Once it was about Hillary, but now, of course, it’s about Bill.

Our ubiquitous ex-president is playing his favorite uxorious game, and it goes like this: Let’s create chaos and then get out of it together. You ride to my rescue or I ride to yours. We come within an inch of dying and then recapture the day by the skin of our teeth. While we’re killing ourselves, we blame everyone else. We’ll be heroes.

It worked for Bill and Hillary in ’92 and ’96. It didn’t work in the health care debacle. Will it work in Iowa and New Hampshire?

Just when I thought I was out, the Clintons pull me back into their conjugal psychodrama.

Inside the Bill gang and the Hillary gang, there is panic and perplexity. Is Bill a loyal spouse or a subconscious saboteur?

Should Hillaryland muzzle him? Give him a minder? Is he rusty? Or is he freelancing because he relishes his role as head of the party his wife is trying to take over?

“For the first time since the Marc Rich pardon,” said a friend of the Clintons, “Bill is seriously diminishing his personal standing with the people closest to him.”

Certainly Bill wants to repay Hill for those traumatic times when he had to hide behind her skirt. And certainly he feels that his legacy is tied to her. He suggests to Matt Bai in today’s Times Magazine that she can be F.D.R. to his Teddy Roosevelt, getting through the ideas that fell flat the first time.

Is Bill torn between resentment of being second fiddle and gratification that Hillary can be first banana only with his help? Their relationship has always been a co-dependence between his charm and her discipline. But what if, as some of her advisers suggest, she turned out to be a tougher leader, quicker to grasp foreign policy, less skittish about using military power and more inspirational abroad? What if she were to use his mistakes as a reverse blueprint, like W. did with his dad?

When Bill gets slit-eyed, red-faced and finger-wagging in defense of her, is he really defending himself, ego in full bloom, against aspersions that Obama and Edwards cast on Clintonian politics?

Maybe the Boy Who Can’t Help Himself is simply engaging in his usual patterns of humiliating Hillary and lighting an exploding cigar when things are going well.

“They’re not Scott and Zelda Fitzgerald, who had jealousy as the lifeblood of their marriage,” said one writer who has studied the pair. “The lifeblood of their marriage is crisis, coming to each other’s rescue.”

Bill is staying up late strategizing and recasting her message and speeches. But he’s off his game on the trail, making clumsy mistakes like his remark — bound to be shot down by Poppy Bush — that Hillary would send 41 and 42 around the world to restore prestige lost by 43.

Hillary advisers noted that when Bill was asked by a supporter in South Carolina what his wife’s No. 1 priority would be, he replied: C’est moi! “The first thing she intends to do is to send me ...” he began.
##########
■ **TASKS TO COMPLETE**
1. In the column on the Clintons, what reason does the text give for Bill suggesting that Hillary can be F.D.R. to his Teddy Roosevelt? Answer in one to three sentences.
2. Quote the records below word for word, leaving out the pictures.
##########
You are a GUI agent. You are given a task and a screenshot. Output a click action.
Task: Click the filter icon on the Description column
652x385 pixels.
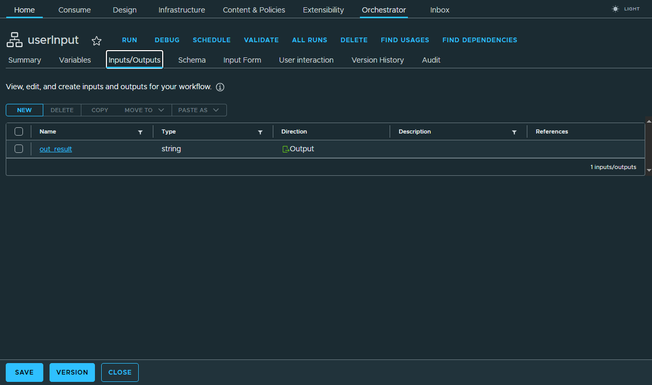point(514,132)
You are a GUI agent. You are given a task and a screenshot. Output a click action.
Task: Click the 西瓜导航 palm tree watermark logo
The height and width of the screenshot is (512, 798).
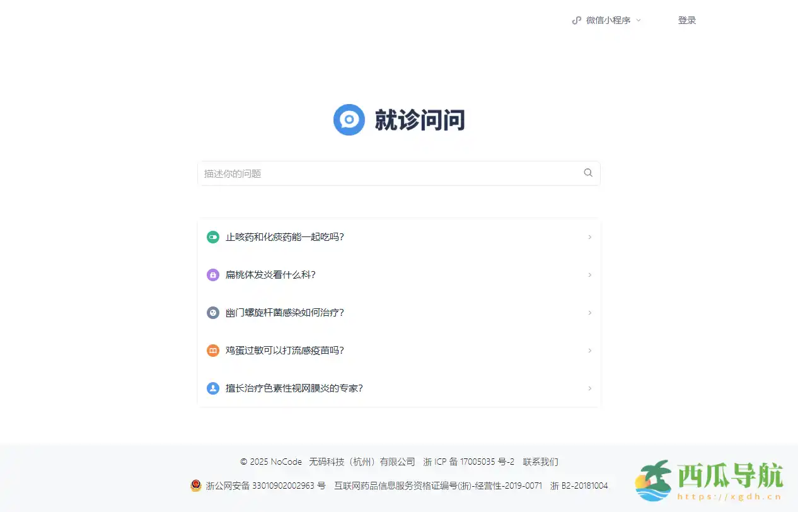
##########
■ **SOLVED TASKS**
1. The comparison reflects the idea that Hillary could get through the ideas that fell flat the first time, during his presidency. The column also says he feels his legacy is tied to her.

2.
You are a GUI agent. You are given a task and a screenshot. Output a click action.
Task: Click the filter icon on the Description column
652x385 pixels.
point(514,132)
You are a GUI agent. You are given a task and a screenshot. Output a click action.
Task: Click the 西瓜导航 palm tree watermark logo
The height and width of the screenshot is (512, 798).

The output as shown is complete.